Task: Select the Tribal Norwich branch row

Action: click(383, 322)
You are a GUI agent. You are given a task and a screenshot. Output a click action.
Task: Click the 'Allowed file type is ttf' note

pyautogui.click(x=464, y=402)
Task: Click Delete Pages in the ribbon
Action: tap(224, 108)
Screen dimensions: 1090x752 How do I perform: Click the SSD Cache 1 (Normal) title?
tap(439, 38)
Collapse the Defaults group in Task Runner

#####

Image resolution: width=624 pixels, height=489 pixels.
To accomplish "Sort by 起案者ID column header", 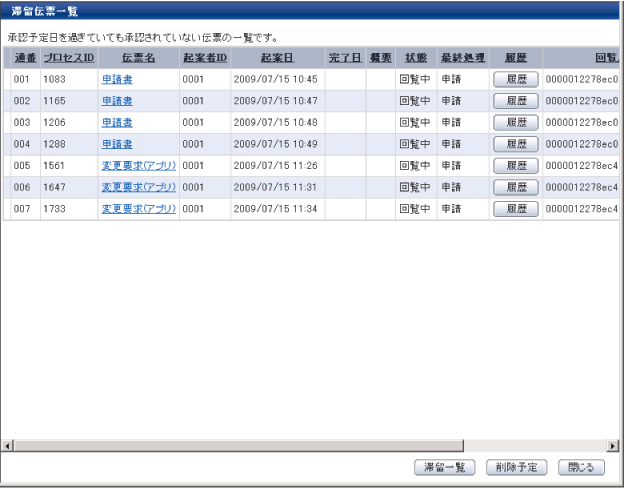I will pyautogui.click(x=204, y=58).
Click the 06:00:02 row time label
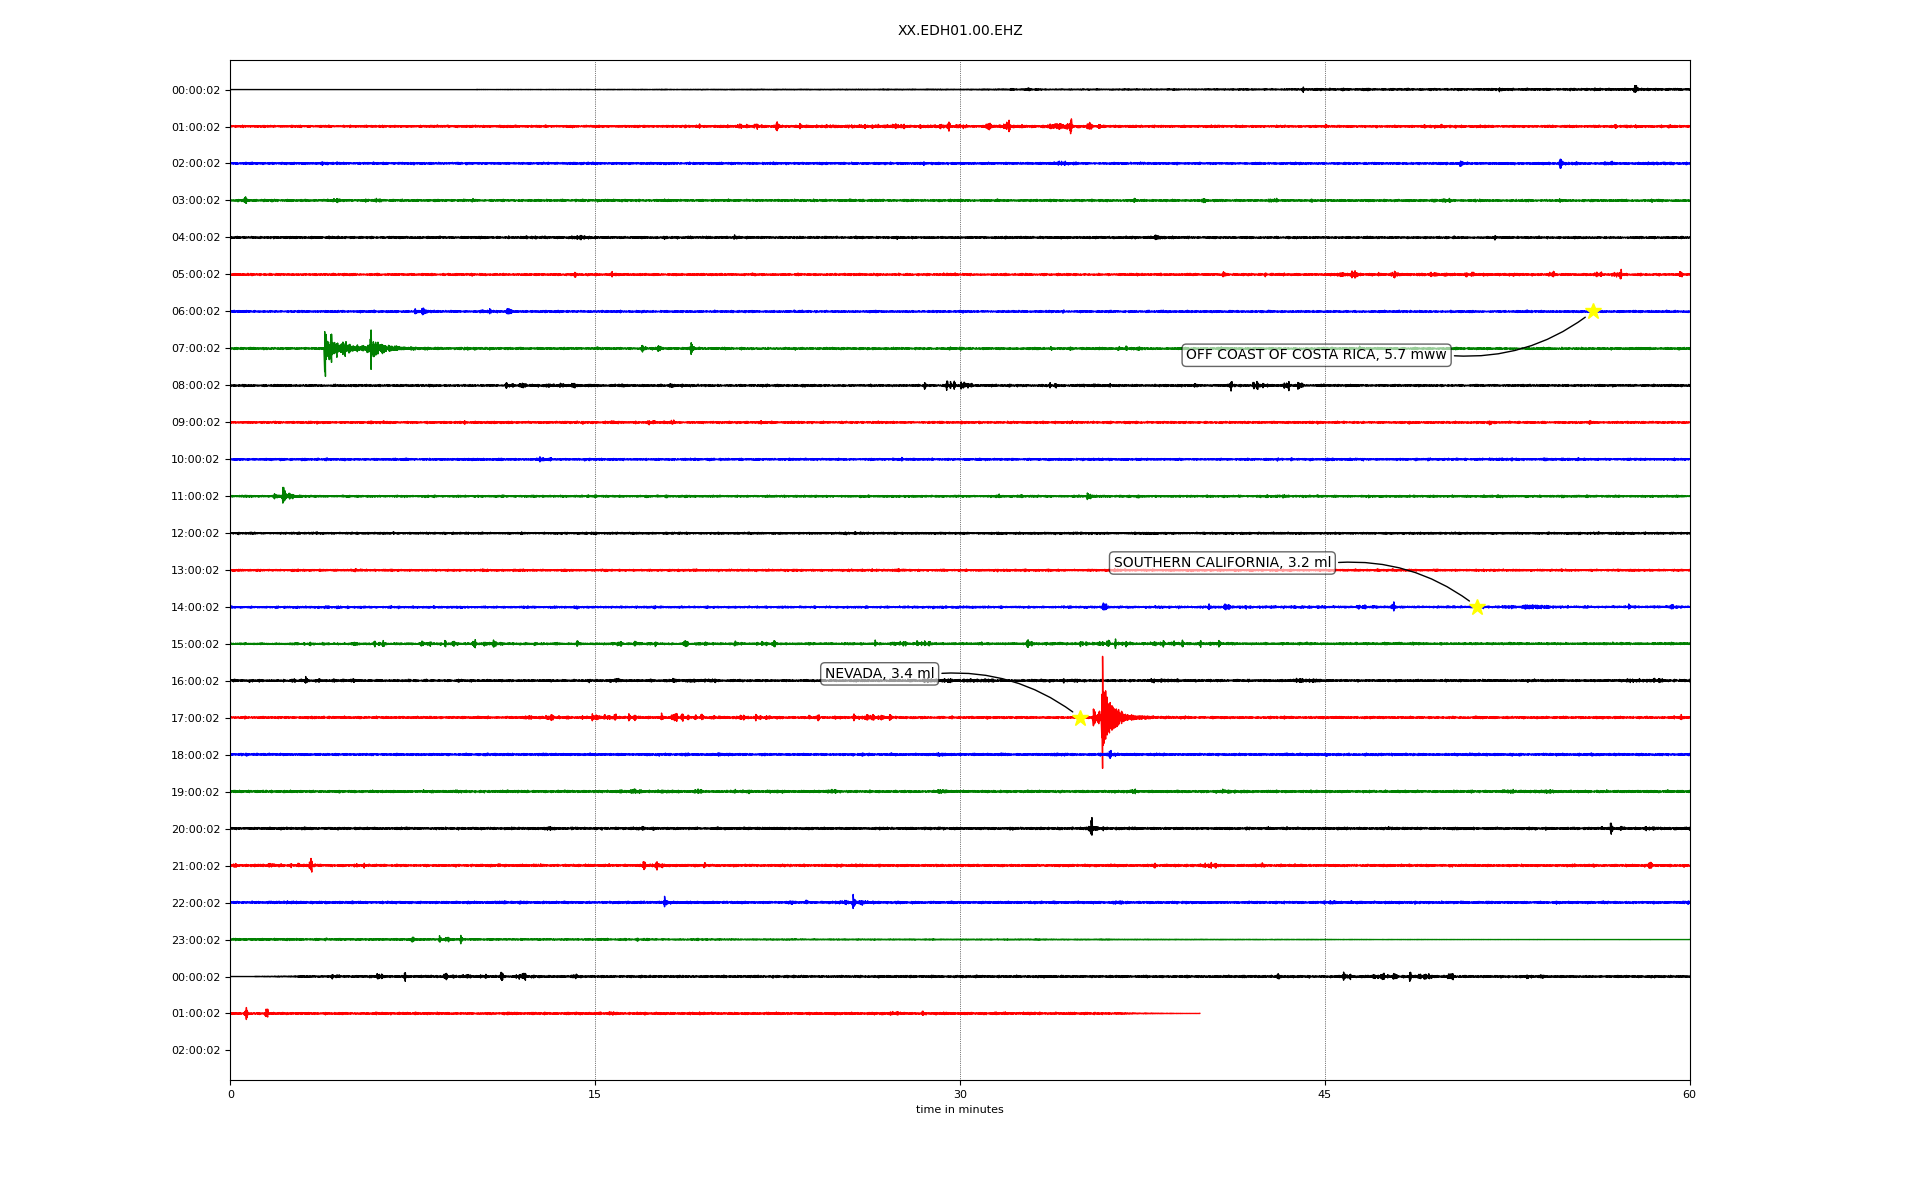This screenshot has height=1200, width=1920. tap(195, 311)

#####

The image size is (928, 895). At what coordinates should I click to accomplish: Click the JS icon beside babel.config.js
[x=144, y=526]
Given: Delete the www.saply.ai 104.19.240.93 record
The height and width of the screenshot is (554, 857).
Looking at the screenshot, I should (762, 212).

#####

▸ SHORT EXERCISE:
Reproduce verbatim the lines running from the line that contains "The image size" up to and including the line that contains "Looking at the".

▸ EXERCISE SOLUTION:
The image size is (928, 895). At what coordinates should I click to accomplish: Click the JS icon beside babel.config.js
[x=144, y=526]
Given: Delete the www.saply.ai 104.19.240.93 record
The height and width of the screenshot is (554, 857).
Looking at the screenshot, I should (762, 212).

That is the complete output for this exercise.